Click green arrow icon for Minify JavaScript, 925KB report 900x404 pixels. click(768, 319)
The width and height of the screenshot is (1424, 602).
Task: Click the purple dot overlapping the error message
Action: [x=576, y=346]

———

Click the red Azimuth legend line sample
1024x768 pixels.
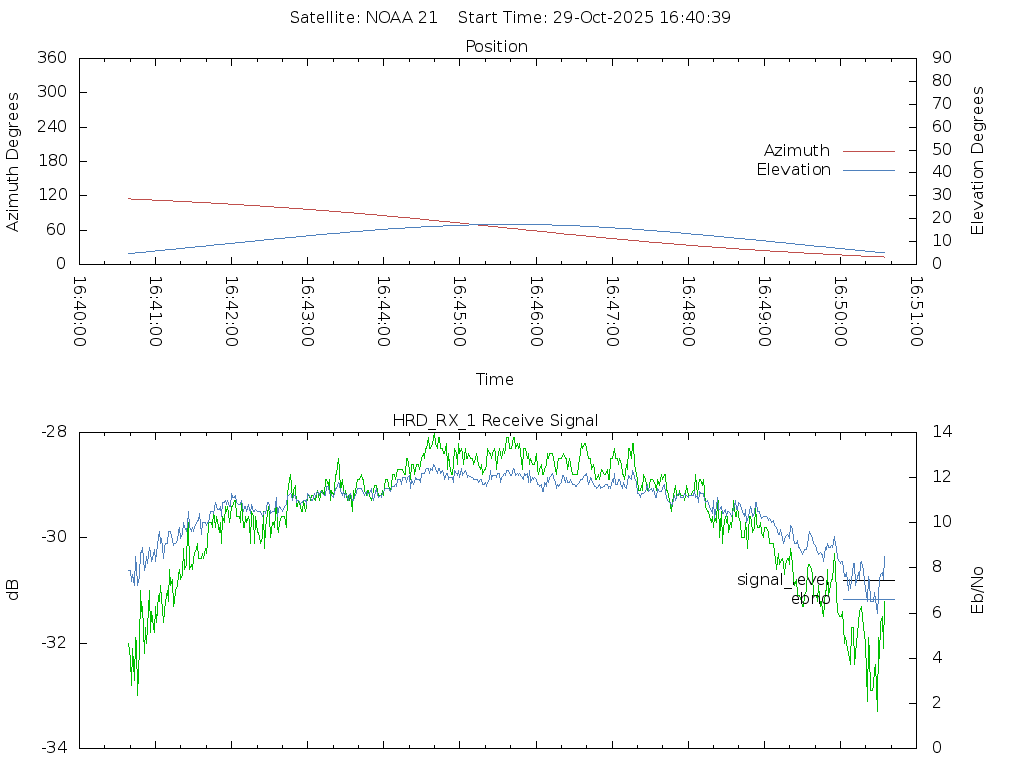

———

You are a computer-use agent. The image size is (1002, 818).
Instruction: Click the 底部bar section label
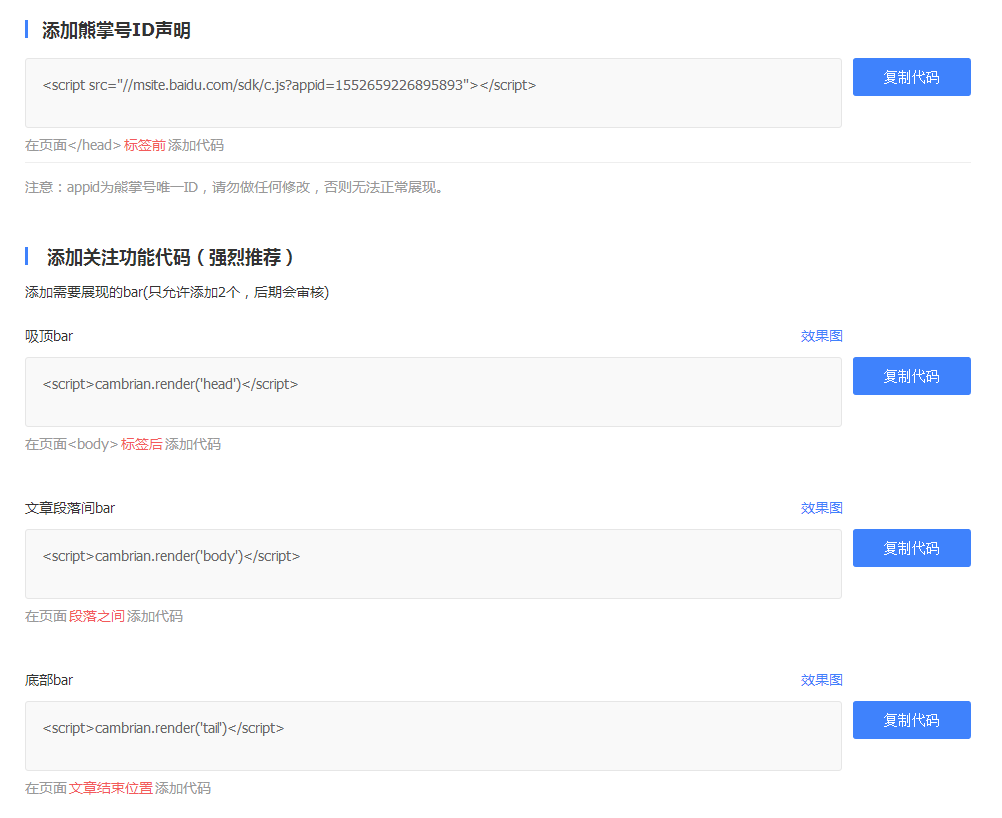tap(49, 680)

———

**Exercise prompt:** Only the lines above starting at the line that holds "Click the red Azimuth legend line sample" and ending at the line that holds "1024x768 pixels." are to be repeated, exactly and in full.

**Finished task:**
Click the red Azimuth legend line sample
1024x768 pixels.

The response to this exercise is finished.